Iowa has four major state forests and six minor ones, measuring somewhere shy of 44,000 acres. In those forests right now, mission number one - keep the oaks alive.

"We have had very erratic weather the last few years. It’s been very wet, and we’re really worried about oak death,” says John Byrd, Area Forester for Shimek State Forest in Southern Iowa. “It takes work to get oaks to grow. If you let everything go, it’s not the species that would be there.
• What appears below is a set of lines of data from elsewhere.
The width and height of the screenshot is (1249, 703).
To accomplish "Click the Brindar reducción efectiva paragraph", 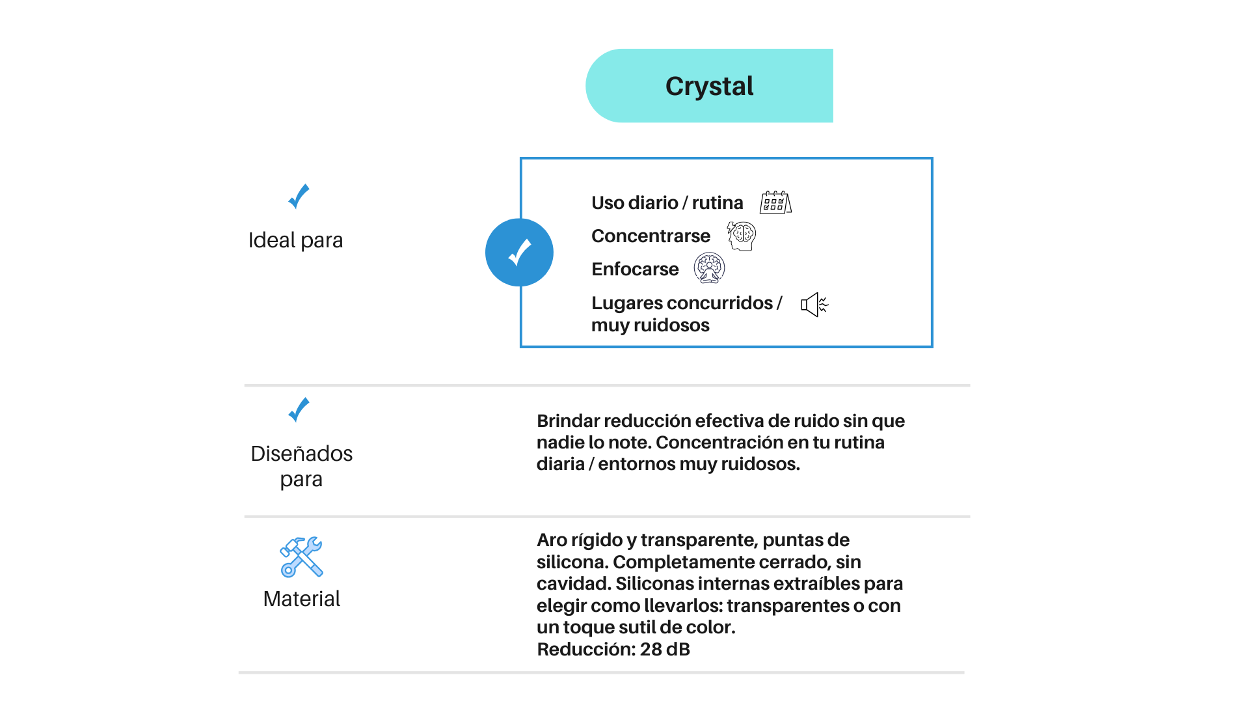I will pyautogui.click(x=721, y=443).
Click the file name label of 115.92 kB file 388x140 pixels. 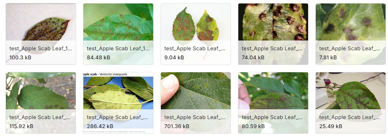(40, 117)
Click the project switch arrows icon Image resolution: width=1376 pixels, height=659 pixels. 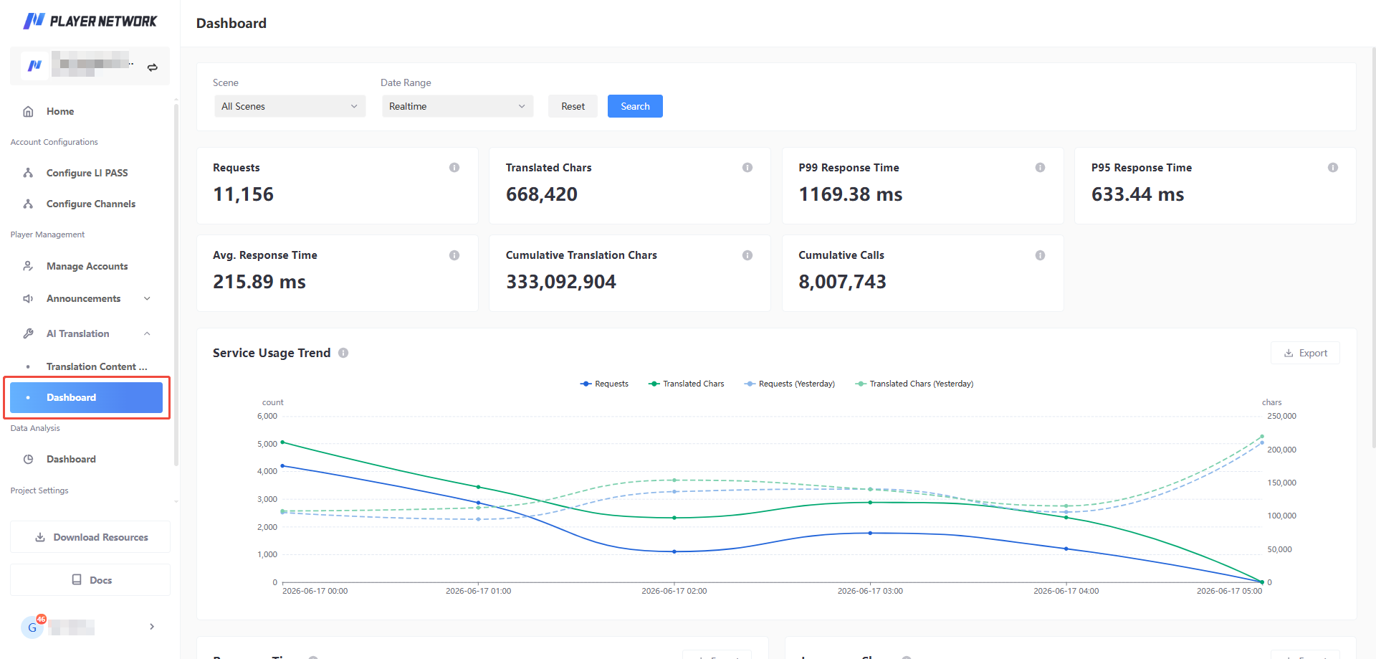(153, 67)
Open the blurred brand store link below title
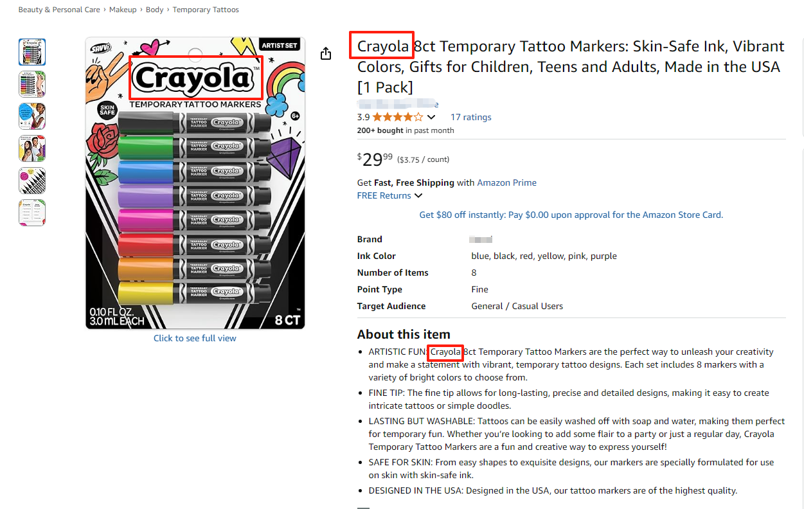This screenshot has width=804, height=509. [397, 104]
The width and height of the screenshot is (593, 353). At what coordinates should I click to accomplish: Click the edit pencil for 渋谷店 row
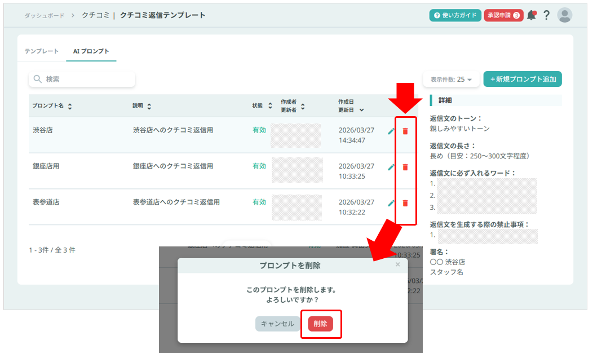coord(391,131)
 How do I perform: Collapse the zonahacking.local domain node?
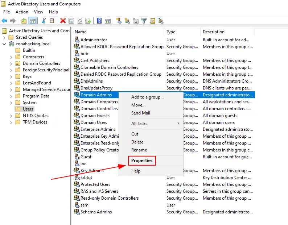[4, 44]
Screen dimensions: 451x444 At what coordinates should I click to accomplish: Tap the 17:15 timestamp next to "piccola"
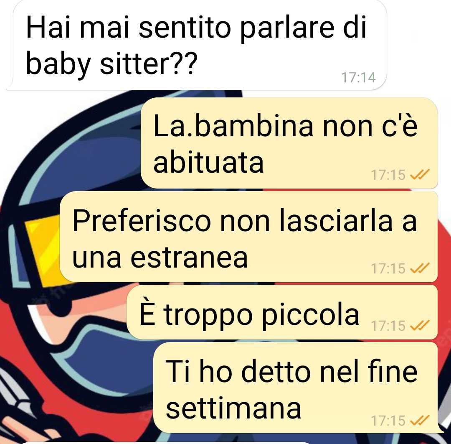click(x=388, y=326)
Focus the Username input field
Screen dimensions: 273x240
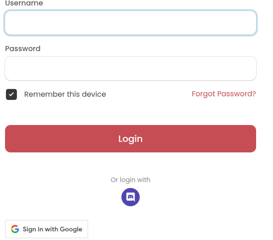131,23
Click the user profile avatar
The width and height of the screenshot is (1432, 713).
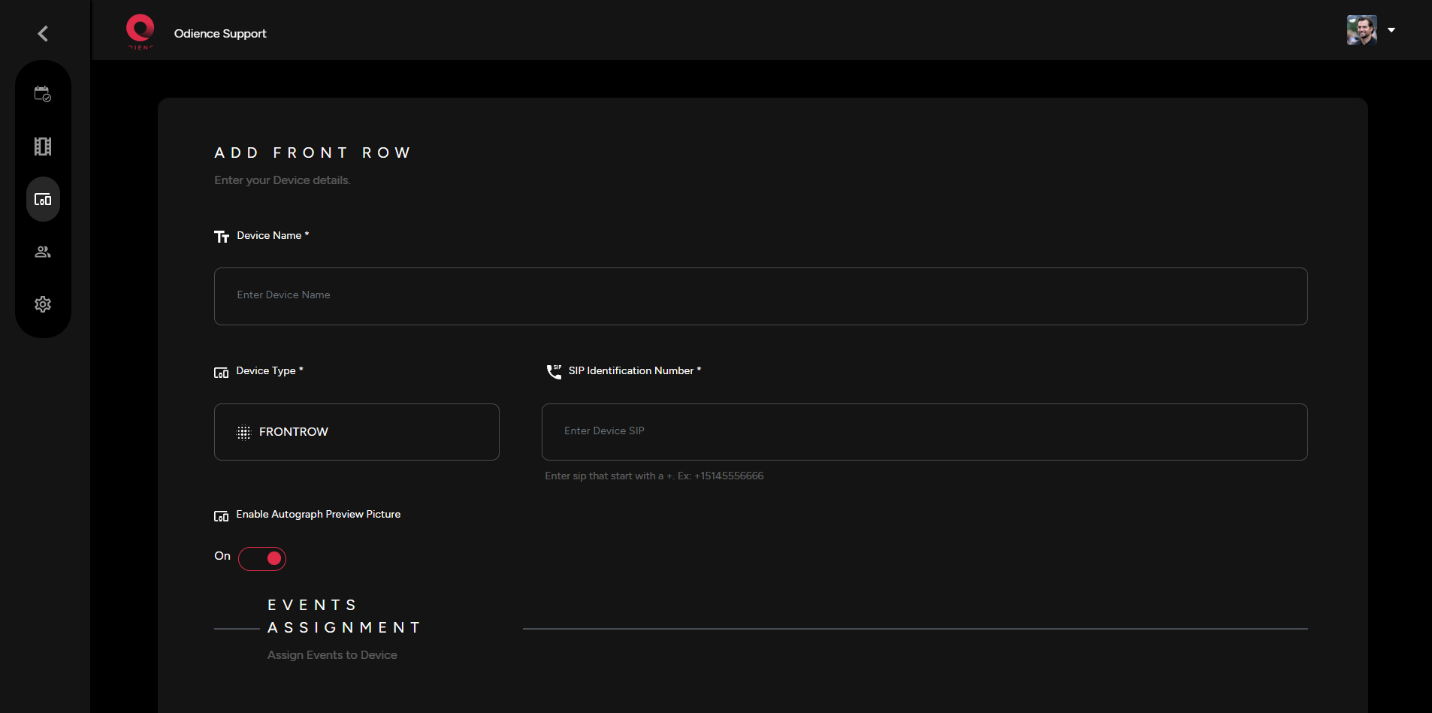(1361, 30)
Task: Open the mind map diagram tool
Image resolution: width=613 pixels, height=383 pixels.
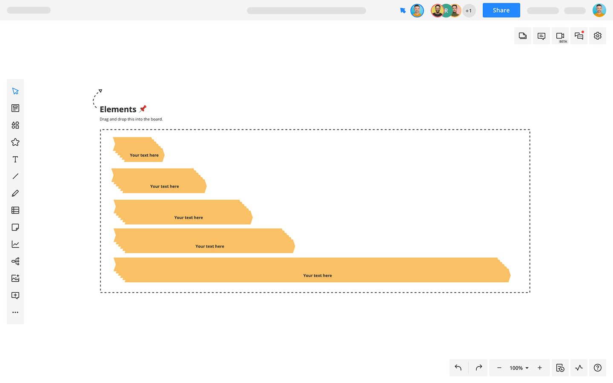Action: [15, 261]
If you let it go, it would be maple, basewood and elm.”

During this hour of Talk of Iowa, host Charity Nebbe talks with Byrd and Eastern Iowa District Forester Mark Vitosh about the health and management of Iowa’s state forests.

Larry Weber is working to manage a private strip of timber he calls "Old Man’s Timber" which is just south of Iowa City, and he says woodland management is a lot of work but “there’s no shame in going to bed tired.”

He says he’s seen dramatic growth in the diversity of wildflowers in his timber since he’s been conducting prescribed forest burns to cut out invasive species.  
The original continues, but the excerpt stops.